However, wet-rated fans are more expensive than non-wet-rated fans.
Another solution for providing a heat exchanger with a fan for
outdoor use is to include a long and/or convoluted airflow path
between external vents and the fan to prevent rain intrusion, as
disclosed in U.S. Pat. No. 7,312,993 of Bundza et al. for example.
However, long airflow paths generally inhibit airflow and reduce
cooling system performance. A convoluted airflow path may also
require an airflow duct that is large enough in cross sectional
area to minimize pressure drop, which results in a relatively large
heat exchanger, use of relatively large fans, or both. The present
inventor has therefore recognized a need to provide improved
weatherproof cooling systems for electronics cabinets and other
electrical equipment enclosures.
SUMMARY
[0004] Methods and systems are disclosed for improved cooling
systems and improved operation of cooling systems and heat
exchangers in environments where such devices are exposed to water,
for example, in the form or rain, snow, sleet, or hail. In
preferred systems and methods, a splash guard is included in a
cooling system housing and may provide similar or better thermal
performance for a cooling system in a similar or smaller form
factor compared to current cooling systems. Including a splash
guard may also permit use of lower cost and more readily available
non-wet rated fans.
[0005] Some embodiments may include one or more of the above
advantages, and/or other advantages.
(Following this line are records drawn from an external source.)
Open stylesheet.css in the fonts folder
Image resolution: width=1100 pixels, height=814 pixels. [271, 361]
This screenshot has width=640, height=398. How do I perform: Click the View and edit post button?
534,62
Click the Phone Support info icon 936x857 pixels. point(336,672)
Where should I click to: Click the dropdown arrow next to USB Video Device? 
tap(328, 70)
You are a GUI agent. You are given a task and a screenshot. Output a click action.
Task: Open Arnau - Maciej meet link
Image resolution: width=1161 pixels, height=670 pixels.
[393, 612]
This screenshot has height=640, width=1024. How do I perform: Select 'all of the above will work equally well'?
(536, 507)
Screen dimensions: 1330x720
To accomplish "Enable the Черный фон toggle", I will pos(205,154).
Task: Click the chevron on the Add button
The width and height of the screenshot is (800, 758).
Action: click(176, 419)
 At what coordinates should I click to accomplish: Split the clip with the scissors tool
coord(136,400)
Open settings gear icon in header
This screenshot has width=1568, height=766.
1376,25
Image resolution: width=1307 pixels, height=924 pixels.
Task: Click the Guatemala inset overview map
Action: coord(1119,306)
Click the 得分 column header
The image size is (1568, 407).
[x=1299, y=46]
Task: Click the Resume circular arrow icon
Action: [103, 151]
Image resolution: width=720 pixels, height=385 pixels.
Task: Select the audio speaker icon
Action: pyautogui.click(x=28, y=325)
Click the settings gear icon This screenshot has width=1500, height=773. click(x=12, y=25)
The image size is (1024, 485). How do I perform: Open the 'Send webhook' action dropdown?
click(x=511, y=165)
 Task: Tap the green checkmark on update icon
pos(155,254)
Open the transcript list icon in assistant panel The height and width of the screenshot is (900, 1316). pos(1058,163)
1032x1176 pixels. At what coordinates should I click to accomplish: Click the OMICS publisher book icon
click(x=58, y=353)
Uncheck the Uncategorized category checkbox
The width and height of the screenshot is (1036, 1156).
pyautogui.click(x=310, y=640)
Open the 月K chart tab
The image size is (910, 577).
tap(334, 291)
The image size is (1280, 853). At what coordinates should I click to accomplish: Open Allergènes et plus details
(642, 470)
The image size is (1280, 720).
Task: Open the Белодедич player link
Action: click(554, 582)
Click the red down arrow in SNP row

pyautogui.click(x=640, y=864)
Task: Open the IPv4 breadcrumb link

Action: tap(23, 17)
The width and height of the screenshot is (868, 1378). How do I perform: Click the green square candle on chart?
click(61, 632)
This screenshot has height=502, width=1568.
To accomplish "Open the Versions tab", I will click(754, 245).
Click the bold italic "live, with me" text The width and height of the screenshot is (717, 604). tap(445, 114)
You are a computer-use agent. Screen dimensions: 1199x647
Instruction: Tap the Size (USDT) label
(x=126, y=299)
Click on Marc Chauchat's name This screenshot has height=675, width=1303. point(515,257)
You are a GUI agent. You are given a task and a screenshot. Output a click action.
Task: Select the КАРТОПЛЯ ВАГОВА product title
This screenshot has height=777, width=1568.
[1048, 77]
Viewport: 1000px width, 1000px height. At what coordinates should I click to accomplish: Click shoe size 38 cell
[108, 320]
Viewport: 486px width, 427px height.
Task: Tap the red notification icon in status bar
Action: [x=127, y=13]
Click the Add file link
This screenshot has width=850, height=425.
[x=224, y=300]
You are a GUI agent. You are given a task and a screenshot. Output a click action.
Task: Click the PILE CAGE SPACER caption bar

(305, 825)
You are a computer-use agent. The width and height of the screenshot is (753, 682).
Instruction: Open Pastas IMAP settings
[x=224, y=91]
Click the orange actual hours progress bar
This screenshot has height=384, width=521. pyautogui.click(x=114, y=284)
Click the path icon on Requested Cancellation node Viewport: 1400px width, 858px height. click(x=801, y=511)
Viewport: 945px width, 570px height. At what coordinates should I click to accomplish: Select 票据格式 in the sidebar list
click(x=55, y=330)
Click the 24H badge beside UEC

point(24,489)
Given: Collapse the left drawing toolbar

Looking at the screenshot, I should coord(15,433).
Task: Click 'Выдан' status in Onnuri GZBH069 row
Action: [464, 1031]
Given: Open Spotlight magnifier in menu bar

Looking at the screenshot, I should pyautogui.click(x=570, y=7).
For example, according to one
embodiment, a heat exchanger includes a water intrusion inhibiting
device, or splash guard, located in a heat exchanger housing
proximate an air outlet vent. A portion of the water intrusion
inhibiting device includes a flap moveably connected to a portion
of the inside of the heat exchanger housing. Another portion of the
water intrusion inhibiting device includes a gutter located in the
heat exchanger housing proximate the flap.
[0006] Additional aspects and advantages will be apparent from the
following detailed description of preferred embodiments, which
proceeds with reference to the accompanying drawings.
BRIEF DESCRIPTION OF THE DRAWINGS
[0007] FIG. 1 is a front isometric view of a weatherproof enclosure
or cabinet for electrical equipment including a cooling system.
[0008] FIG. 2 is an enlarged partial sectional view of an upper
housing portion of the enclosure of FIG. 1, illustrating a splash
guard of the cooling system shown in a closed position.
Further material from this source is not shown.